A jolly priest comes over from Dunoon to say Mass in Inverary. In earlier life, he was a postman, before he gave that up for the priesthood. He it was who officiated at the wedding of Matt and Hellie, in Alexander and Ketki’s garden, a couple of years ago. He began his Easter sermon by telling us that, in view of the calendar date, he was tempted to begin by saying that the resurrection never happened, we were all barking up the wrong tree; and then sitting down. But he wasn’t brave enough, he said.

Given the size of the world, and the popularity of the poisson d’avril, I wonder if any clergyman anywhere actually did it.

Knitting went well. The Calcutta Cup vest, tried on Alexander, is manifestly too large. The tape measure wasn’t necessary. I could gather up a pattern-repeat into my hand and see that what was left would (probably) do nicely. And, actually knitting,  I got well down the leg with Archie’s second-attempt socks. They are rather alarming, colour-wise. He hasn’t seen them yet.

All is well here. If the cats were actually glad to see me, they didn't say so, but they have clearly been well looked after. Both are here beside me as I type.

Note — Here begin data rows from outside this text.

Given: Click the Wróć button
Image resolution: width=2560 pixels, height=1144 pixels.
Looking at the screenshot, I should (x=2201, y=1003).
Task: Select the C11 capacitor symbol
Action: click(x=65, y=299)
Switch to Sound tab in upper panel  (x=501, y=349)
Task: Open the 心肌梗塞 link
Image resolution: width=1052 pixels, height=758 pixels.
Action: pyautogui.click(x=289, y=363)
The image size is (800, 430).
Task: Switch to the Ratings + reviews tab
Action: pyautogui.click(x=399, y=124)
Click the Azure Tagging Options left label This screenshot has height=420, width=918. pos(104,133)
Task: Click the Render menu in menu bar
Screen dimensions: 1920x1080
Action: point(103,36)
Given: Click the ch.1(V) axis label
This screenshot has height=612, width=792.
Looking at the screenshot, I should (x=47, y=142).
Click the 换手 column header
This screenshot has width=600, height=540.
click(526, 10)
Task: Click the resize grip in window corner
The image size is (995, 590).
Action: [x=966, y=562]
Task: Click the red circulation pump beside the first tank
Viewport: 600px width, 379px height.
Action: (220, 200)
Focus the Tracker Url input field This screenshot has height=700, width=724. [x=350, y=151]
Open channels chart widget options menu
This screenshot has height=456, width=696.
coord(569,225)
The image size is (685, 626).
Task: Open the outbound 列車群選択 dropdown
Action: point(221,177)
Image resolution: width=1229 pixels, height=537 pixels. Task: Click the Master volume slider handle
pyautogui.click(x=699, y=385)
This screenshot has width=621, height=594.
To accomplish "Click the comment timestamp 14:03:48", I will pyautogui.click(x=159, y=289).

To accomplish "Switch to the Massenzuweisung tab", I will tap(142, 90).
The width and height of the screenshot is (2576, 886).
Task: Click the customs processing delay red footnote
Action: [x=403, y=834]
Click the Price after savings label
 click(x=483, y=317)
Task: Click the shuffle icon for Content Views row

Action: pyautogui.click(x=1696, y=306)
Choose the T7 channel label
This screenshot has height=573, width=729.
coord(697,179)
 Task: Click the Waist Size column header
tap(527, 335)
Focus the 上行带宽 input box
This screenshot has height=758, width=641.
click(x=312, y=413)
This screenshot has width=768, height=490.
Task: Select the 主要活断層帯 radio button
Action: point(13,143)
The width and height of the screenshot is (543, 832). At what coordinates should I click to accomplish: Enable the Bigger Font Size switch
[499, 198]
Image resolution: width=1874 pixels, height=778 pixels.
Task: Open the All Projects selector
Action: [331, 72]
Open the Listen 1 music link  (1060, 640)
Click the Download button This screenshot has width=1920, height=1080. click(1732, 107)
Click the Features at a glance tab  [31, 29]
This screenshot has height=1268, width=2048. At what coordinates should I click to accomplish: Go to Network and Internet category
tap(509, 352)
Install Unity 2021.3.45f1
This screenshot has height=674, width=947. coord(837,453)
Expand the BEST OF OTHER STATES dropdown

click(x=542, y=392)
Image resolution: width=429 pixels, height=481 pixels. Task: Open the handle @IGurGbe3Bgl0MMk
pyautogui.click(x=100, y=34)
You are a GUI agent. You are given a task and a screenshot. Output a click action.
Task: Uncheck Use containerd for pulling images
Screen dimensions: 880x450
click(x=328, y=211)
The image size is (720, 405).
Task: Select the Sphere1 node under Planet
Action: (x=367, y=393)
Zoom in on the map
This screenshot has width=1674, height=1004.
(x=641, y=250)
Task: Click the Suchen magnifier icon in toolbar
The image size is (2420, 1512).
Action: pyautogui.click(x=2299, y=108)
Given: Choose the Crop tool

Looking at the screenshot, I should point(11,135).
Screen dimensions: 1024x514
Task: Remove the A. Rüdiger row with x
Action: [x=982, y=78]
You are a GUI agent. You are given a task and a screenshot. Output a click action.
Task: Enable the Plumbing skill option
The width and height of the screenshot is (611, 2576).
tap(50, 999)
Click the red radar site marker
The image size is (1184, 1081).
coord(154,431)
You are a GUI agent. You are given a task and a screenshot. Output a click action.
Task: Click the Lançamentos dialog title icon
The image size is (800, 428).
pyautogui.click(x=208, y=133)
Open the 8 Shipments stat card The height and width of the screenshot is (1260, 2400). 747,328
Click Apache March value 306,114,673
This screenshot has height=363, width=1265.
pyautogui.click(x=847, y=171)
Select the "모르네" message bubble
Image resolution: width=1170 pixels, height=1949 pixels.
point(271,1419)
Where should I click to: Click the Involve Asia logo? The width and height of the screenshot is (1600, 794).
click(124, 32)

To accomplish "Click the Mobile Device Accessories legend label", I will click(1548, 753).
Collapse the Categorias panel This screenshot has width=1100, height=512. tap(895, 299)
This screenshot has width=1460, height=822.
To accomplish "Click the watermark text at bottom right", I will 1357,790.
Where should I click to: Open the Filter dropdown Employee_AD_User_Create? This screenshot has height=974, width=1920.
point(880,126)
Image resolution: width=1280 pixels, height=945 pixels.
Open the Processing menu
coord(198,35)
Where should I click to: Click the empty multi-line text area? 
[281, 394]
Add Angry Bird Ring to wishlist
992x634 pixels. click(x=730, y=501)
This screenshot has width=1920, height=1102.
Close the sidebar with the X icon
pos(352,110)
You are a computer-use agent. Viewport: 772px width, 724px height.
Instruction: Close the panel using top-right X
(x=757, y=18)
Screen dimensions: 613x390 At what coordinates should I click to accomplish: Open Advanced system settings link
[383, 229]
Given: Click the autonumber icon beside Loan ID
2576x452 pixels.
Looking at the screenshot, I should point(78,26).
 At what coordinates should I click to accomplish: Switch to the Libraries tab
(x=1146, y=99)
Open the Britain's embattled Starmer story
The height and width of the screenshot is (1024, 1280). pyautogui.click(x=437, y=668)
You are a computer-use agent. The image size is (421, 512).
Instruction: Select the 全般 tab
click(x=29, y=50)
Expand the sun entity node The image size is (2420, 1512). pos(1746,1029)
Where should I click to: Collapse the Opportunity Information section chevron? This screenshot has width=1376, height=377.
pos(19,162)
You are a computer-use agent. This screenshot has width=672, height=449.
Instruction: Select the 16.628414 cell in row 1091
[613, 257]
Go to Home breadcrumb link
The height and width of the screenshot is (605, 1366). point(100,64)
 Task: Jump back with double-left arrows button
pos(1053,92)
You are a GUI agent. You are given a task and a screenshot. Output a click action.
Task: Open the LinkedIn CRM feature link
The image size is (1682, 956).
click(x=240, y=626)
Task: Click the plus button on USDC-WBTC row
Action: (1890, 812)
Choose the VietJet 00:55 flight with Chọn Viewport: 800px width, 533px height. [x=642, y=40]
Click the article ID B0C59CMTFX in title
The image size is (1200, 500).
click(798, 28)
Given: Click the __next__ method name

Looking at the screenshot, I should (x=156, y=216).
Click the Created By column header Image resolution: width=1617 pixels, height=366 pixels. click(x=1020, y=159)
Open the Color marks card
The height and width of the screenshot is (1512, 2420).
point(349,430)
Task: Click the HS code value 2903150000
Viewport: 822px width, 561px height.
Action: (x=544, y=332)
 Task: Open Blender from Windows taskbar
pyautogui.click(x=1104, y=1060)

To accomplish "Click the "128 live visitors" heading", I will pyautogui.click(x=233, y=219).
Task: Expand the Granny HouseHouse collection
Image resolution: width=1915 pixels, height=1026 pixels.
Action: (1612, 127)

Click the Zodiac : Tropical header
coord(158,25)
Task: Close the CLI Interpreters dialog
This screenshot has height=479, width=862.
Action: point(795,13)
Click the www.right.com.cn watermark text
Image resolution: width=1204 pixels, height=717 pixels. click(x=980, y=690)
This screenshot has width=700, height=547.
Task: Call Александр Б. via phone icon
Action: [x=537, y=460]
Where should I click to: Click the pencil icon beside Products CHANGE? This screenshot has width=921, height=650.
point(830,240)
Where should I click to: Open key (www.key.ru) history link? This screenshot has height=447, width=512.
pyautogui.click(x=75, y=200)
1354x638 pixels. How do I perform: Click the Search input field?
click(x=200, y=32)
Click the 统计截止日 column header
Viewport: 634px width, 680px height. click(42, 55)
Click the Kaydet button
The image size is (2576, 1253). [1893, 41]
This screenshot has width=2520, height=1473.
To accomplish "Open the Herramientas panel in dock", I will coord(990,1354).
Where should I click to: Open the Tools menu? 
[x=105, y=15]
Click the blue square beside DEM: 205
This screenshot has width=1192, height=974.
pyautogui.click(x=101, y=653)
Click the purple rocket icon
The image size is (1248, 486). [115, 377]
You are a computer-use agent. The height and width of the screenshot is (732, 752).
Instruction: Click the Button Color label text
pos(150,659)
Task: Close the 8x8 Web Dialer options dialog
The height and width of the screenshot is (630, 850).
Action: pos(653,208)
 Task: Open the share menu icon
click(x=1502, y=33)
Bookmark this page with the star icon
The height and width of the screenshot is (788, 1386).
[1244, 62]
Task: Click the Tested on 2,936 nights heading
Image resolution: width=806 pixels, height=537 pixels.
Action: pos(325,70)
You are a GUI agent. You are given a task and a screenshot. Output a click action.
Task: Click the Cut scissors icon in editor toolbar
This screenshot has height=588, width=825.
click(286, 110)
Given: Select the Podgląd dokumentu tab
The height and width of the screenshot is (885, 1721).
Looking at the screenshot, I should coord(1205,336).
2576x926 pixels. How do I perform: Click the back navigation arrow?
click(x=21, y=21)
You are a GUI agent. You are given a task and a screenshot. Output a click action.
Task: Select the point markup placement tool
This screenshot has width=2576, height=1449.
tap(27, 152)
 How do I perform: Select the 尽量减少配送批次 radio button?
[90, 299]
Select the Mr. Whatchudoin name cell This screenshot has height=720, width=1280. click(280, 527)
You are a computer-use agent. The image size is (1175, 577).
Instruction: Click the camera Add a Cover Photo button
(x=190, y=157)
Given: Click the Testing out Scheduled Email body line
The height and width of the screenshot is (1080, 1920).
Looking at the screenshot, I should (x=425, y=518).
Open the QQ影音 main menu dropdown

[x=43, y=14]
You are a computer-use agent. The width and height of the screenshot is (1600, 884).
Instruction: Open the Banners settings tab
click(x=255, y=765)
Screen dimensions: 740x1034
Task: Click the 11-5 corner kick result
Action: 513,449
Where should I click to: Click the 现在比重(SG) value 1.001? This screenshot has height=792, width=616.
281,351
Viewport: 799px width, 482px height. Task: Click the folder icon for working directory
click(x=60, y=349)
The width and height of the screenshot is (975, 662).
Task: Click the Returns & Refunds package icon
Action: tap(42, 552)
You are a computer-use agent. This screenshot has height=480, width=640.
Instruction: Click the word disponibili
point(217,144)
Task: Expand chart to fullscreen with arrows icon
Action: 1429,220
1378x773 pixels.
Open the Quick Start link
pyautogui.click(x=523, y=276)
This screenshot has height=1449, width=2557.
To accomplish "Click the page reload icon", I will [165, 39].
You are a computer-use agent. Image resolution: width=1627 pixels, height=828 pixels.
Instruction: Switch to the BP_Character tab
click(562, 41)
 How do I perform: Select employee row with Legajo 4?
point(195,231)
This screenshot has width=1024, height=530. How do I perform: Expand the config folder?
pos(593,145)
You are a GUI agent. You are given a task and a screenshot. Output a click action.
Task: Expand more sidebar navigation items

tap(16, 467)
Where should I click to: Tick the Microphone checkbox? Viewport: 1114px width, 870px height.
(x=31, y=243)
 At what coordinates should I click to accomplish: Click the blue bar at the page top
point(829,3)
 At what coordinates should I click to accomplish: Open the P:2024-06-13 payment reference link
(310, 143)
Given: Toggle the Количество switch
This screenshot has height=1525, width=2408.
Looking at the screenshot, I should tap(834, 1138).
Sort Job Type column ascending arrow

Rachel will be 60 this summer. (If you want to feel old, try having a daughter of 60.) We are planning various celebrations, and she says she wants a pair of socks. She enters the Wimbledon lottery every year, and this time, God has come through for her: two Centre Court tickets for the second Friday (which is surely Men’s Semi-Final Day). She has invited me to join her, and, goodness! what a thought! Federer himself!